The Nigerian Constitution, as many other constitutions, does not state the rules for interpretation. It is because it is an organic document, ‘intended to endure for ages’ to be ‘adapted to various crisis of human affairs’ – McCulloch v. Maryland, 4 Wheat. 316 (1819) 415. It is not meant to be interpreted with ‘stultifying narrowness’ or with a meaning that will effectuate rather than defeat its purpose – A-G Federation v. A-G Abia State (2001) 11 NWLR (part 725) 689 @ 728 -729. Indeed, the true meaning of a legal text almost always depends on a ‘background of concepts, principles, practices, facts, rights and duties which the authors of the text took for granted or understood, without conscious advertence, by reason of their common language or culture’ – McHugh J in Theophanous v Herald & Weekly Times Ltd, (1994) 182 CLR 104 at 196.
A literal interpretation must mean that the terms earlier granted to the governors were illegal since the same Constitution provided for the expiration of the Governor’s tenure at the expiration of four years from the day he was first elected.

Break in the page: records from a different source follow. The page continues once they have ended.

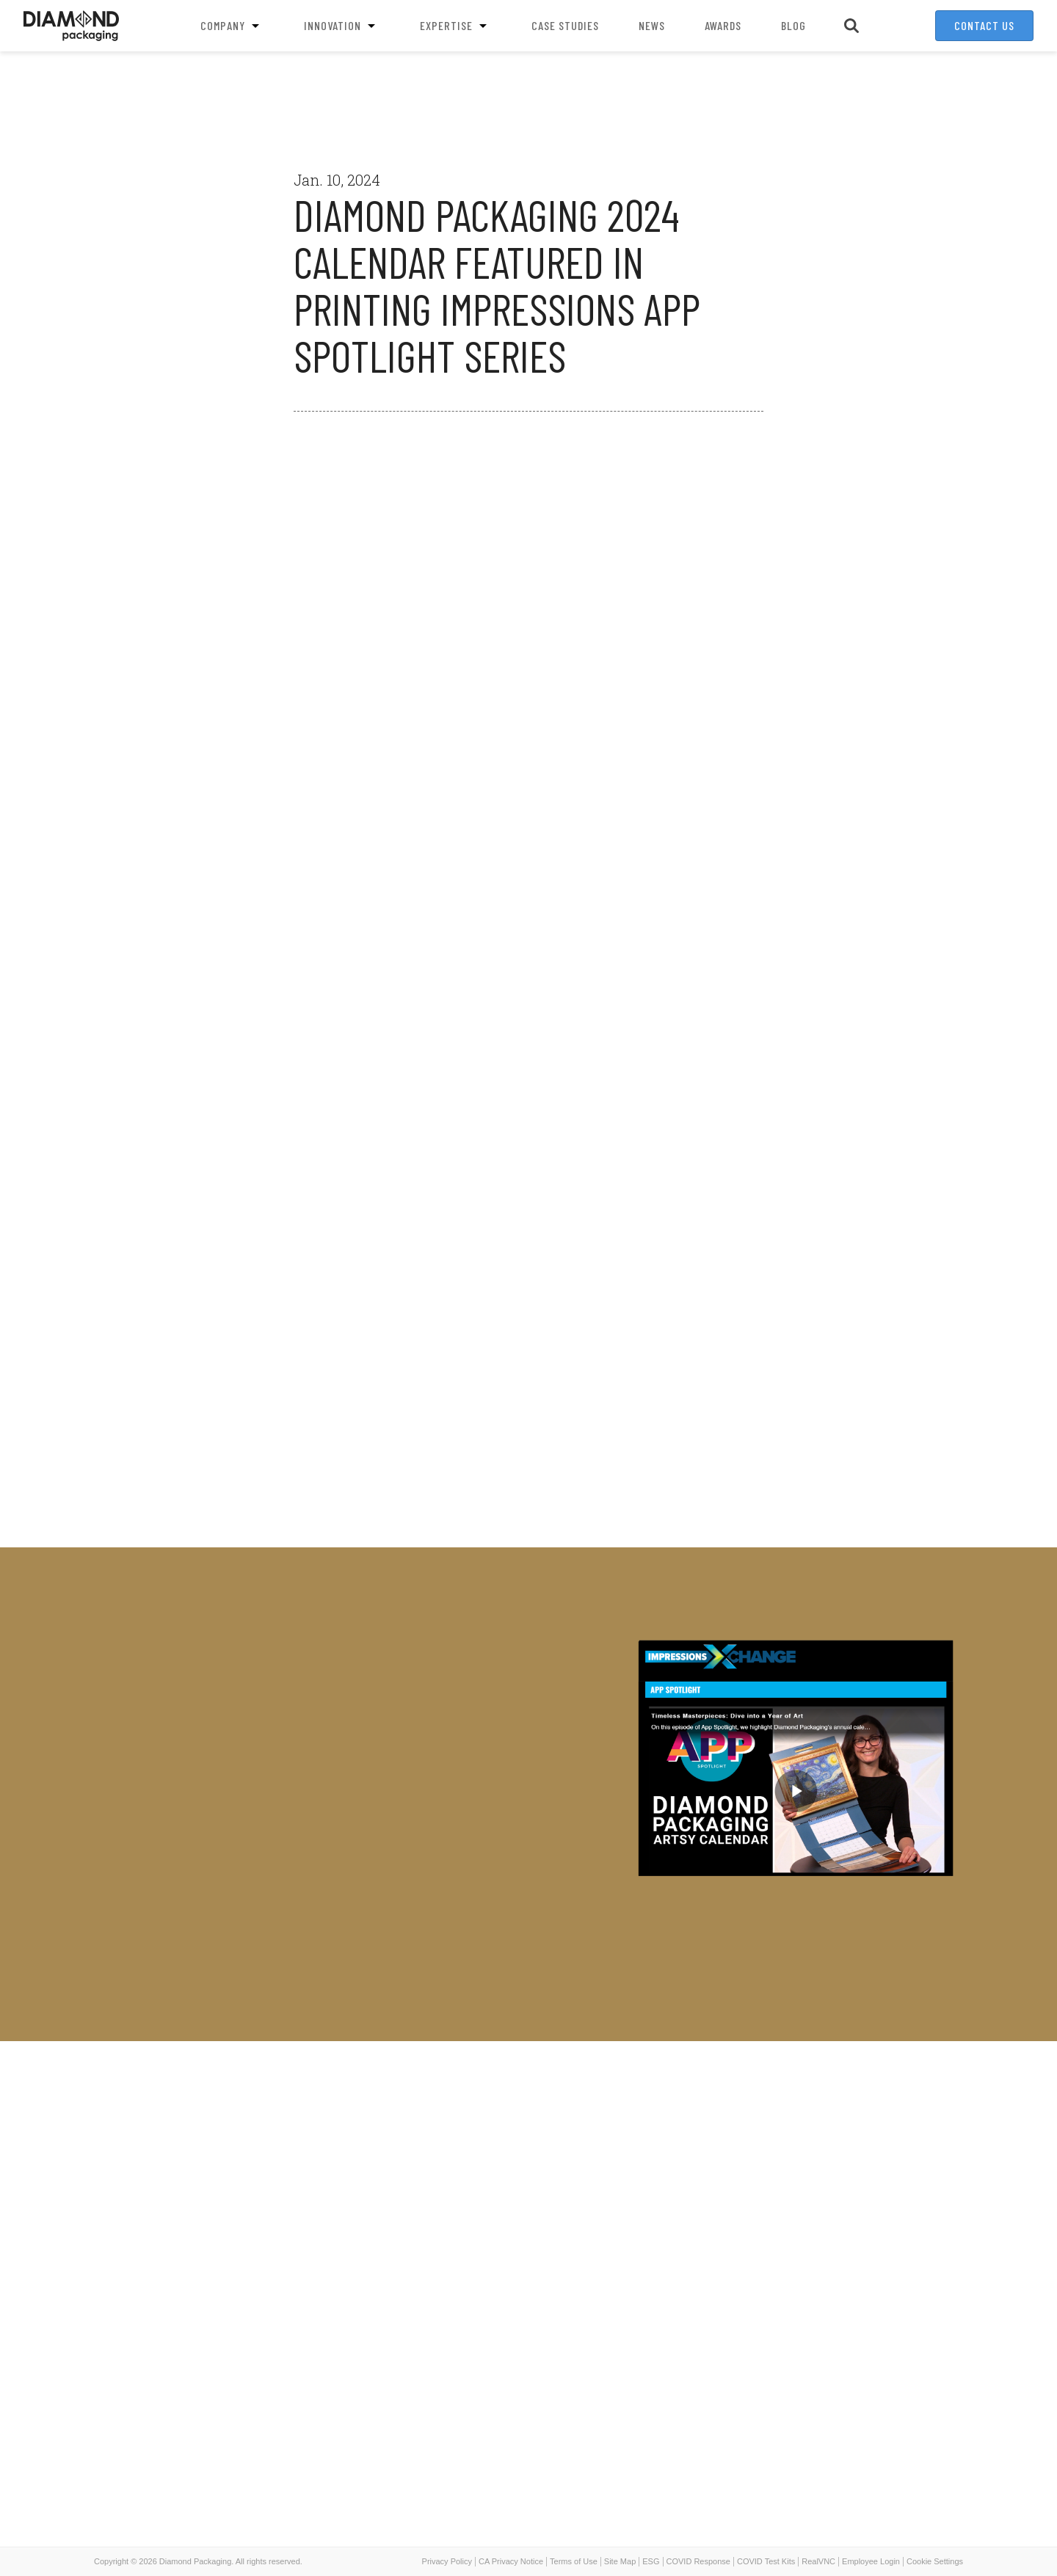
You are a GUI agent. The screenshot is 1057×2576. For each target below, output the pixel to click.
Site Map (620, 2561)
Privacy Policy (447, 2561)
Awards (723, 25)
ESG (650, 2561)
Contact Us (984, 25)
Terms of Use (573, 2561)
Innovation (342, 25)
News (652, 25)
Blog (793, 25)
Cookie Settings (935, 2561)
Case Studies (565, 25)
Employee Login (871, 2561)
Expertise (456, 25)
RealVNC (818, 2561)
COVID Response (698, 2561)
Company (232, 25)
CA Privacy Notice (511, 2561)
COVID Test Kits (766, 2561)
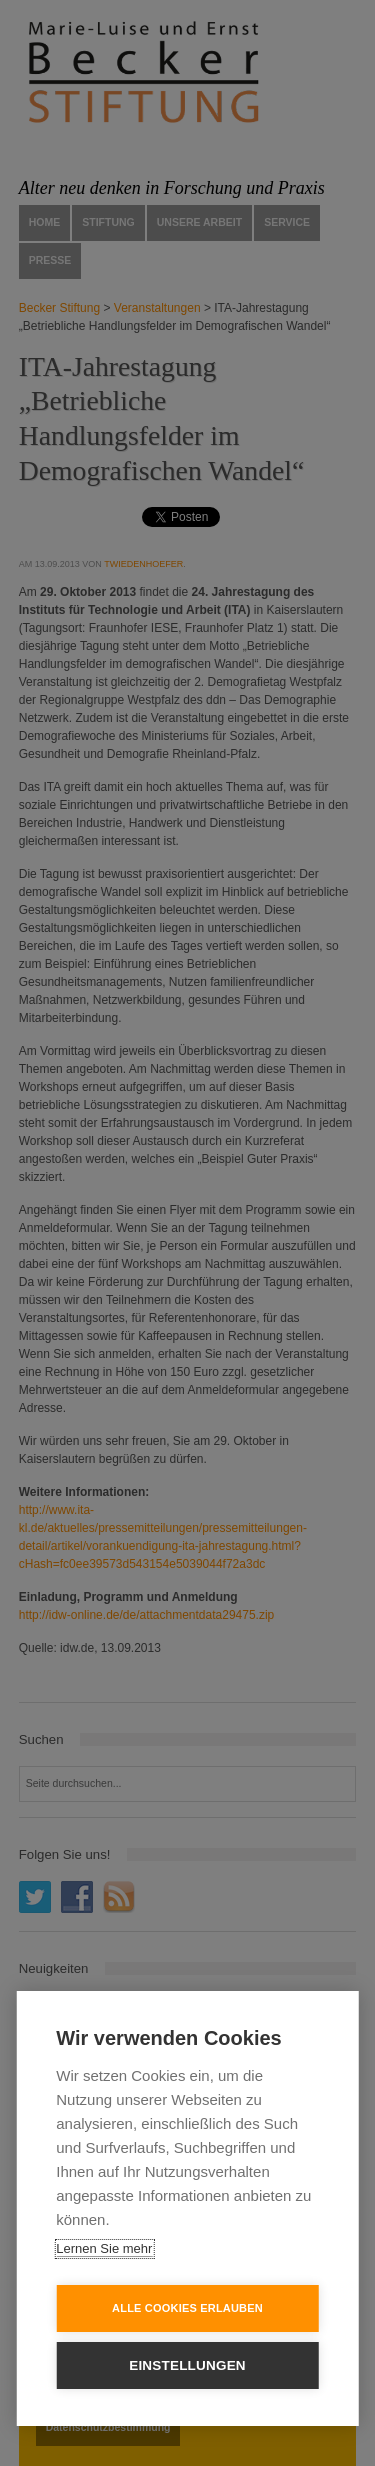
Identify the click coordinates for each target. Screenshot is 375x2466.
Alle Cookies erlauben (187, 2308)
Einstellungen (187, 2365)
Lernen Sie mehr (104, 2248)
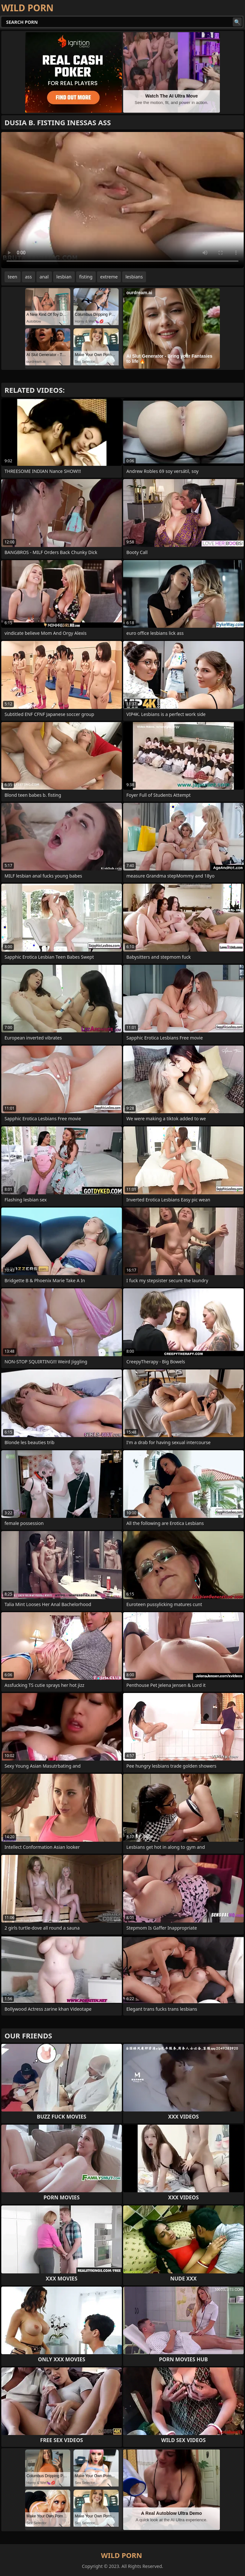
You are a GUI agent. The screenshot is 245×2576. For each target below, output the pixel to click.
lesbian (64, 277)
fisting (86, 277)
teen (12, 277)
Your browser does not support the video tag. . (122, 200)
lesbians (134, 277)
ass (28, 277)
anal (44, 277)
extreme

It can therefore be argued that all actions made during the initial period before the rerun are void. The governors must also be made to account for all moneys spent and income received as a result of this illegal tenure. Yet, we would immediately deride these assertions as illogical and perhaps inequitable that these gentlemen be punished for the delay in the legal process.
Thankfully this loophole has been addressed by the amended constitution. Yet, we must remember that we create the law and rule by it. The law does not rule us. Even if a law is bad, it behoves on us to ensure that the judiciary remains the last hope for justice – the type of justice that the man off the street recognises as such. Fittingly, Lincoln’s address went on with what has now been regarded as an ironic warning against a ‘towering genius’ with ambition to push against the norm: whether at the expense of emancipating slaves, or enslaving freemen. In 1863, twenty-five years after his fiery call for the perpetuation of political institutions, he did the exact opposite by issuing the Emancipation Proclamation.